* WHAT THIS TASK INVOLVES *
Look below for the line containing "Click the 从本地上传 button". Write out that line and the rest through the last one, exactly as they appear, but without pictures.

* DATA EXCERPTS *

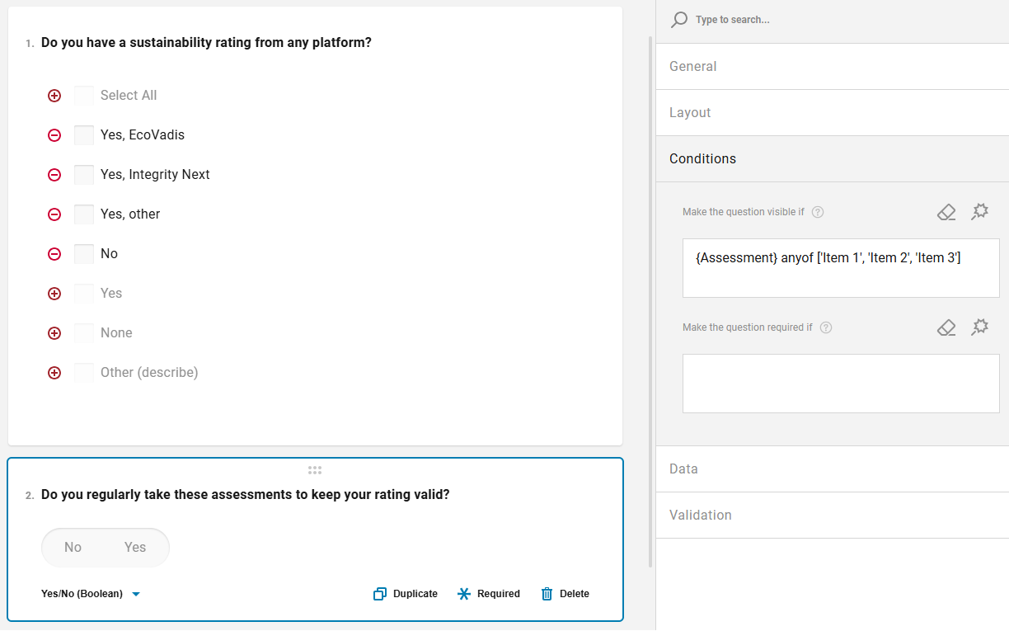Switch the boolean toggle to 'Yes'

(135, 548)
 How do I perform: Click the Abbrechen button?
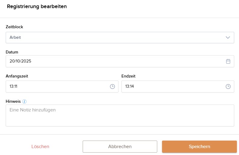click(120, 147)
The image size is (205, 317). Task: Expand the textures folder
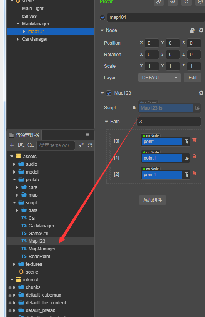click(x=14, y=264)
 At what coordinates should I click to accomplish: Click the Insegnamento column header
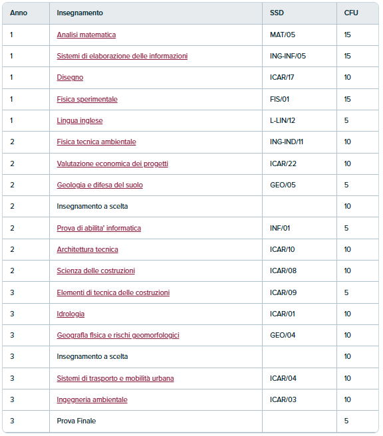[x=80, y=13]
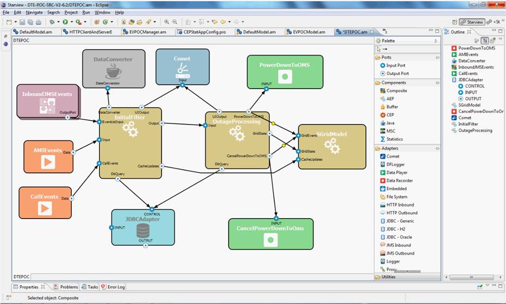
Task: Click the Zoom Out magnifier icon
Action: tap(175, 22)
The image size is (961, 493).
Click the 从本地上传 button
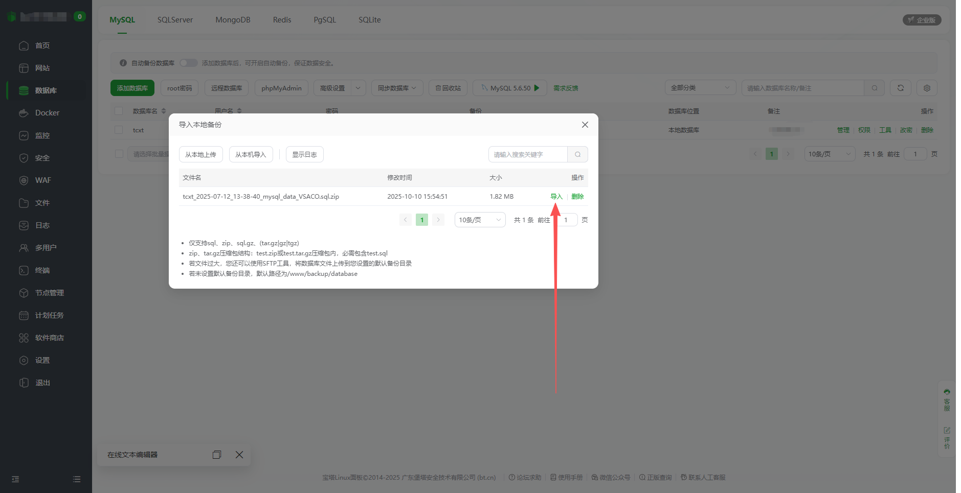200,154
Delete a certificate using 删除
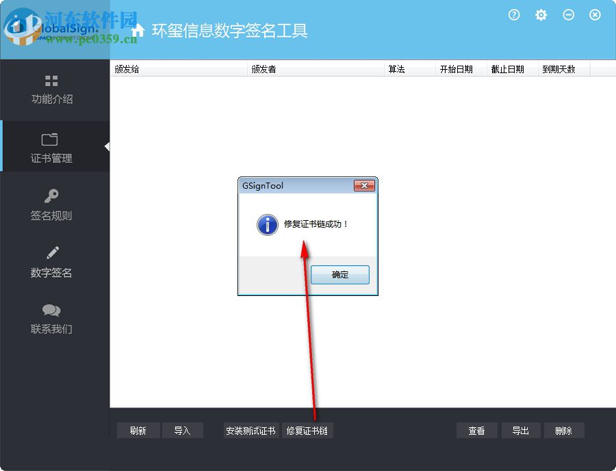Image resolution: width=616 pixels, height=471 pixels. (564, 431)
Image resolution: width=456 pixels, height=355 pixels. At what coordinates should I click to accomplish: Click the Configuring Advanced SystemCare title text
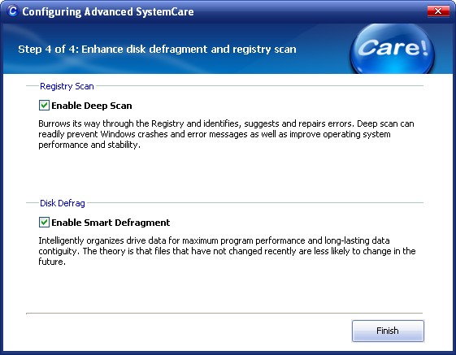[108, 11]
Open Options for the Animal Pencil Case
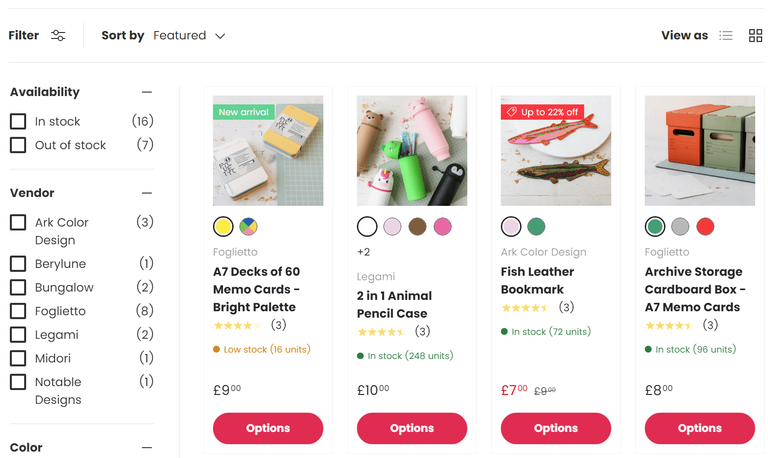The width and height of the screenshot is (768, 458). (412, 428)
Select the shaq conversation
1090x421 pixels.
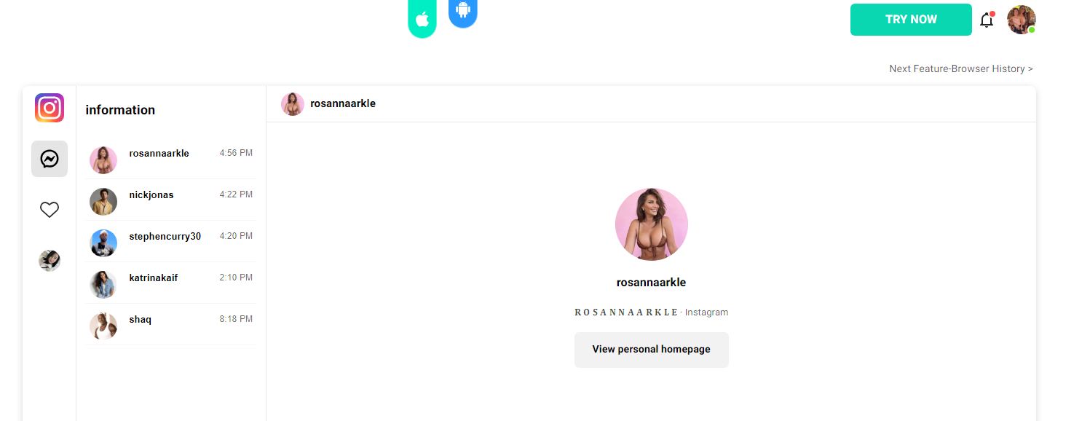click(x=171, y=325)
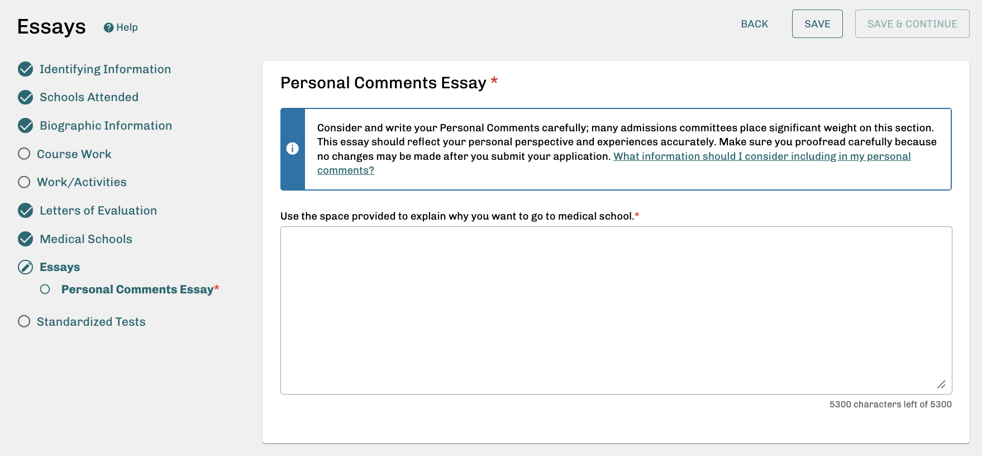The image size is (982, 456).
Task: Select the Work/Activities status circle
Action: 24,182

* OUTPUT *
Click the 从本地上传 button
200,154
Delete a certificate using 删除
Image resolution: width=616 pixels, height=471 pixels. (564, 431)
Image resolution: width=456 pixels, height=355 pixels. At what coordinates should I click to accomplish: Click the Configuring Advanced SystemCare title text
[108, 11]
Open Options for the Animal Pencil Case
The width and height of the screenshot is (768, 458). (412, 428)
Select the shaq conversation
1090x421 pixels.
click(x=171, y=325)
The image size is (982, 456).
Task: Select the Work/Activities status circle
Action: 24,182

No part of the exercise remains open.